Netanyahu to Dempsey: Iranian Threat Dwarfs All the Others
Prime Minister Binyamin Netanyahu met on Tuesday evening in the Prime Minister’s Residence with the U.S. Chairman of the Joint Chiefs of Staff Gen. Martin E. Dempsey.
Dempsey arrived in Israel on Monday for a visit that will deal with the Syrian civil war and Sinai terrorism.
During the visit, General Dempsey met with IDF Chief of Staff Lieutenant-General Benny Gantz and other IDF commanders to discuss cooperation and common security challenges.
He is also scheduled to meet Defense Minister Moshe Yaalon.

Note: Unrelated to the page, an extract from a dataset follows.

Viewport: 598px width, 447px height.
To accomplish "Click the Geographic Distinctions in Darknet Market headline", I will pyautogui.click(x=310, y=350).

At the start of the meeting with Netanyahu, the Prime Minister told Dempsey, “A few months ago I had the pleasure of hosting here your commander-in-chief, President Obama. I very much appreciated what he said about the strength of our strategic alliance, our security cooperation and his statement reaffirming once again that Israel must be able to defend itself by itself against any threat.”
Netanyahu told Dempsey that Israel faces many threats but the one threat that “dwarfs” all the others is the Iranian nuclear threat.
“We can work and will work together to make sure that doesn’t happen, and in addition to that we have other security challenges and the challenge of establishing peace in the region,” he said.
Earlier Tuesday, Dempsey met with Gantz at the Defense Ministry in Tel Aviv.
"I would like to welcome General Dempsey for another very important visit. This is probably not the last visit. The Middle East is going through major changes with strategic consequences that we must be aware of," said Gantz.
"The cooperation between the U.S. and Israel is very important, based on the same values and serves the same interests. May the next few years of cooperation between us continue to be as good as they have been before."
General Dempsey told Gantz that "it is good to be back and good to continue to build the strong relationship between us, which was the basis of all achievement. And to do two important things: One is to continue to build that strong relationship, which is the basis of us accomplishing anything - it is all about our relationship. And secondly, to have a chance to gain your insights and the insights of your key leaders on issues in the region, so that we can compare notes, to see how we see issues as they are evolving."
"That's been the most important part of our visit today," he added, "and I'm confident that will remain the most important part of our engagements in the future. The ability to see both the vulnerabilities and the opportunities. I thank you for your time as always, Benny."